Também exigem integrar variáveis ambientais e climáticas, que são fundamentais por pelo menos três motivos. Primeiro, os biomas do Brasil são capital natural necessário ao funcionamento da economia nacional. Por exemplo, aproximadamente 70% do PIB brasileiro vem de áreas que recebem chuvas ou água da Amazônia – cujas florestas estão em risco de danos irreversíveis. Em segundo lugar, as infraestruturas brasileiras já estão sendo afetadas por eventos climáticos extremos (incêndios, secas, elevação do nível do mar, acidificação dos oceanos, pesca reduzida etc). Investir com sustentabilidade aumenta, portanto, as chances de um Brasil mais resiliente, produtivo, próspero e inclusivo.
Por fim, o setor financeiro está mais reticente a investimentos de projetos convencionais que não levem totalmente em conta os riscos ambientais e climáticos. Grupos de investidores e fundos de investimentos têm mobilizado trilhões de dólares em capitais para financiar a transição para um sistema de baixo carbono e mais resiliente nas próximas décadas.

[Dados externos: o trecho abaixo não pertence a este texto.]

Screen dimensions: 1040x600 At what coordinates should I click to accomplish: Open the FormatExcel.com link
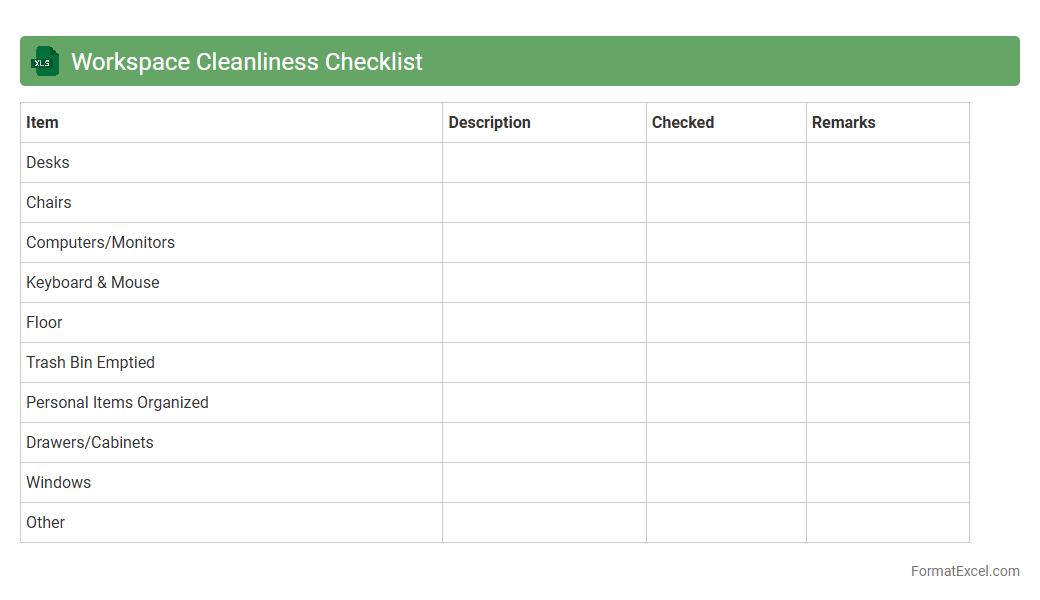[964, 571]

Entre 2016 e 2018, os ativos de investimentos sustentáveis aumentaram 34% e chegaram a mais de US$ 30 trilhões no mundo. Em países como Canadá, Austrália e Nova Zelândia, mais da metade do total de ativos gerenciados são verdes, realidade para a qual se direciona o continente europeu. Estados Unidos e Japão têm 26% e 18% de ativos sustentáveis, respectivamente. Em 2019, a emissão global de títulos verdes foi estimada em US$ 257 bilhões, um recorde em relação aos anos anteriores. As previsões para 2020, antes da pandemia covid-19, eram de US$ 350 bilhões, centrados majoritariamente na Europa, América do Norte e região Ásia-Pacífico, em especial na China.
Essa tendência de retomada verde deverá se acelerar no mundo pós-pandemia à medida que os bancos e investidores institucionais passarem a completamente integrar o risco climático em seu gerenciamento de portfólio e redefinirem suas aplicações. As oportunidades não se limitam a estes mercados. A sustentabilidade já é um princípio norteador nos mandatos dos parceiros multilaterais de desenvolvimento do Brasil, como Banco Mundial, Banco Interamericano de Desenvolvimento, Banco de Desenvolvimento da América Latina (CAF), Novo Banco de Desenvolvimento e agora o Asian Infrastructure Investment Bank. No Brasil, o próprio BNDES aprofundou seu papel de financiador direto de projetos sustentáveis, além de atuar como uma figura central na emissão de títulos verdes.
O Brasil pode, e deve, ser um porto seguro para atrair tais recursos: somente com investimentos sustentáveis em energia, indústria de construção civil, transporte, gestão de resíduos sólidos e eficiência energética industrial, estima-se que o país tem um potencial de gerar US$ 1,3 trilhão que poderiam apoiar novos créditos e emissões de títulos verdes.
Para que essa oportunidade se realize não é necessário reinventar a roda. Para começar, é imprescindível reforçar de forma inequívoca os mecanismos de fiscalização e o combate a atividades incompatíveis com a manutenção do capital natural do país. Dessa forma, o Brasil irá conquistar a confiança dos investidores e financiadores e do mercado no comprometimento do país com uma retomada verde. No entanto, aproveitar esta oportunidade depende também de aprimorar a governança dos investimentos em torno dos princípios de infraestrutura de qualidade, além de conectar melhor as iniciativas e os instrumentos públicos e privados.
Uma recuperação com infraestrutura sustentável não é sonho. É factível, é racional, e é uma grande oportunidade para o Brasil superar esta profunda crise e construir uma infraestrutura de qualidade e uma logística racional e consistente para um país mais competitivo, justo, resiliente e próspero.
Rogerio Studart, Adalberto Vasconcelos e Ana Cristina Barros são respectivamente Senior Fellow do WRI, CEO da ASV Infra Partners, e consultora. Foram coautores do estudo Uma Nova Economia para uma Nova Era, lançado pelo WRI Brasil e iniciativa New Climate Economy.